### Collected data

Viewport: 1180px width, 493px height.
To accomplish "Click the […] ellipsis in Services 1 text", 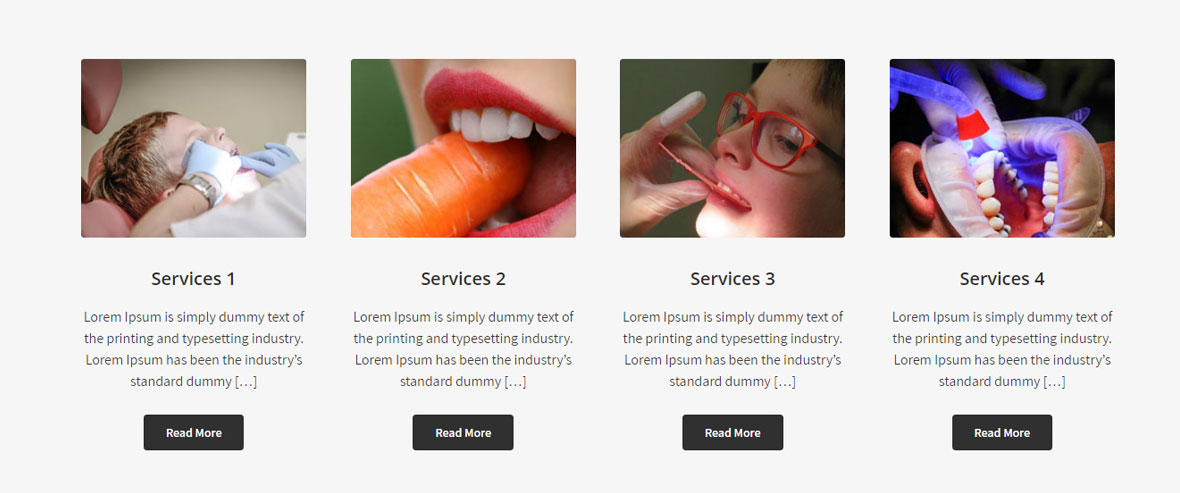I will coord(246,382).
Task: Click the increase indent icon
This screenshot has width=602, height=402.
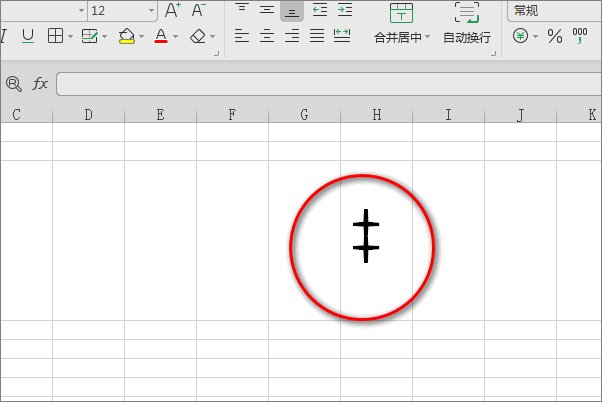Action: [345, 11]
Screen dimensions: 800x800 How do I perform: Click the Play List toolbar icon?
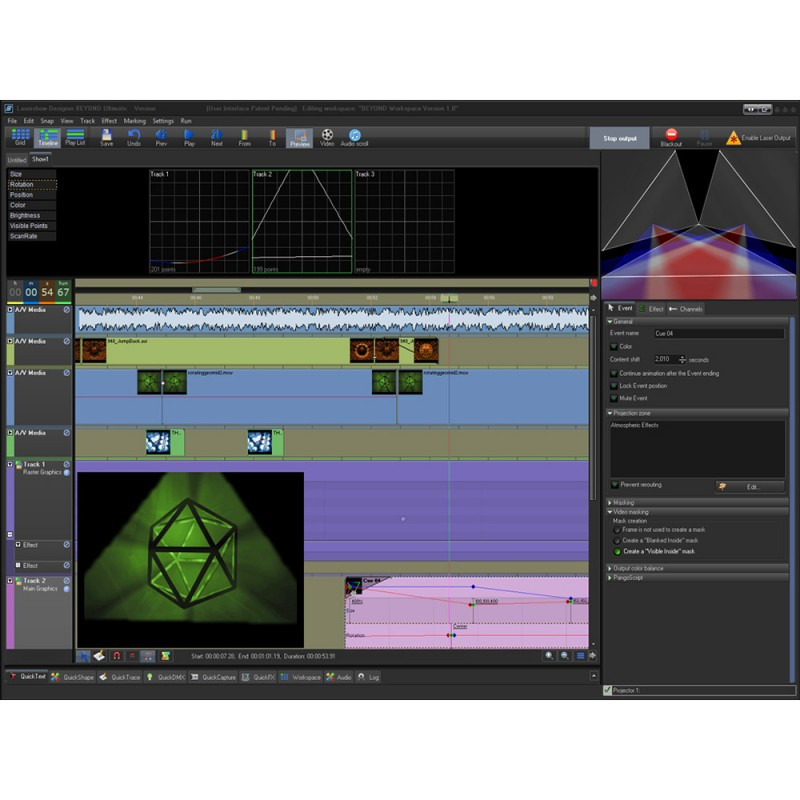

...

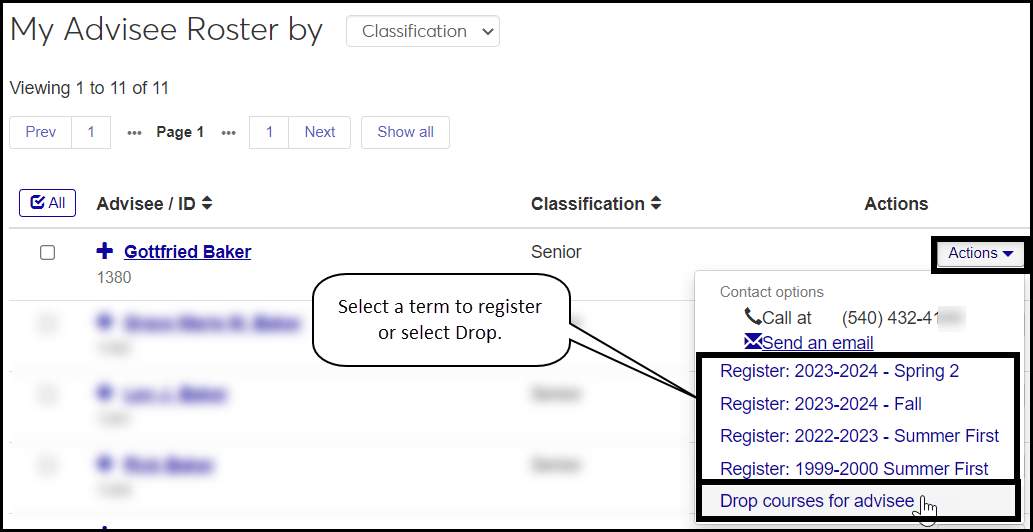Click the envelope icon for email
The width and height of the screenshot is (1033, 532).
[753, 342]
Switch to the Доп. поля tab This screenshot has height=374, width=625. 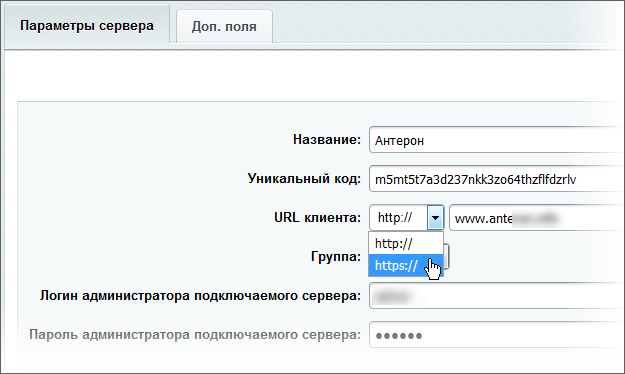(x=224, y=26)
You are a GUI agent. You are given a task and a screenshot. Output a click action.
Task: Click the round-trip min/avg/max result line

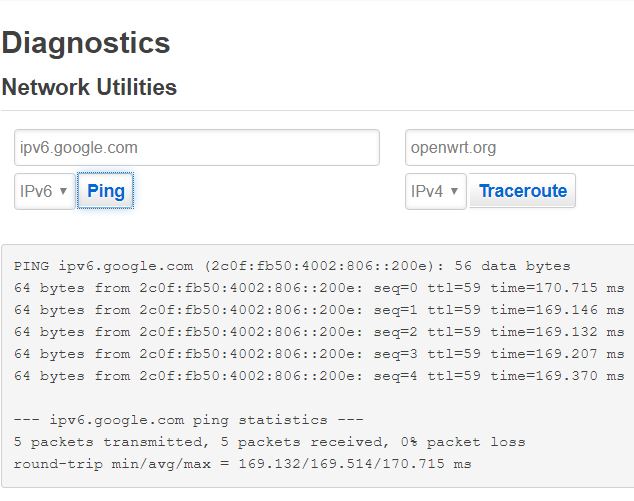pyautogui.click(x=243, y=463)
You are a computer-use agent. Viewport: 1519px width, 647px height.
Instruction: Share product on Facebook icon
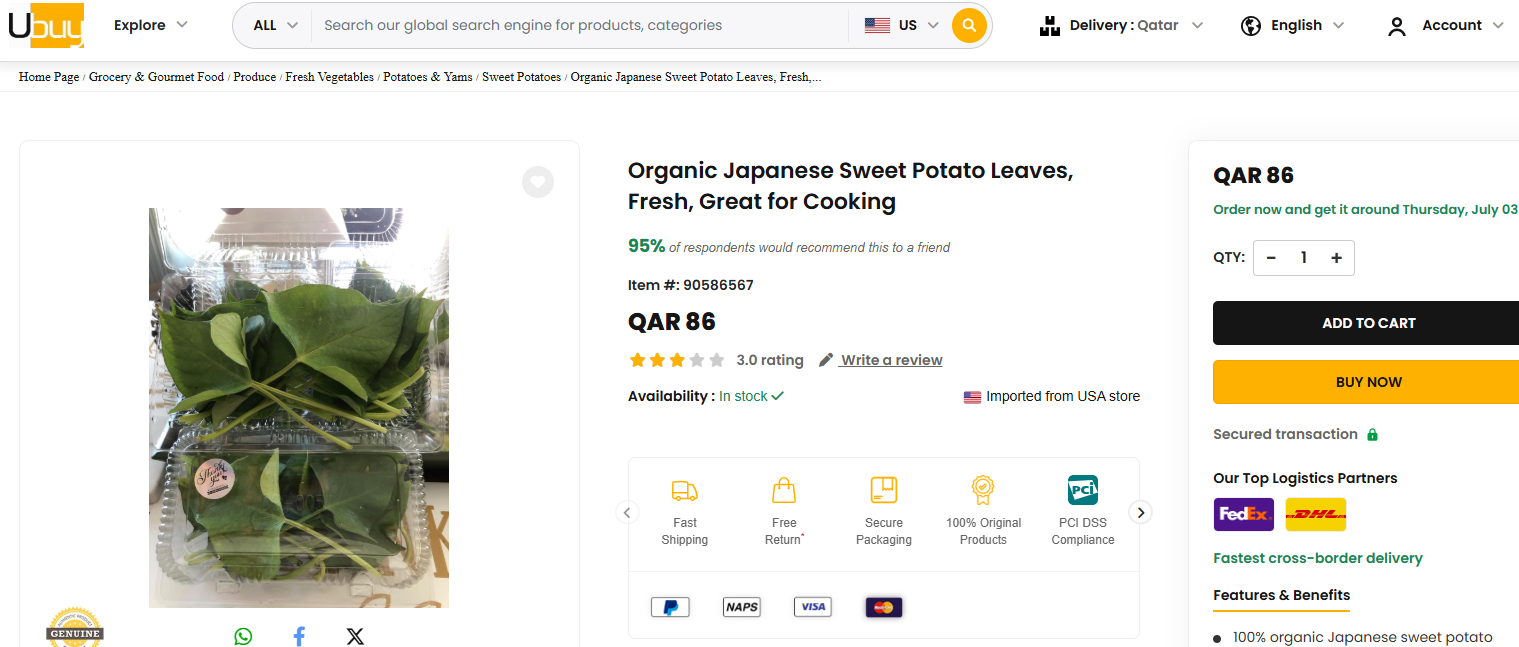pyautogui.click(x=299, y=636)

### ACTIVITY
Each line of the data that has the string "Viewport" counts once; give the total and nothing else.

### THE COMPLETED TASK
2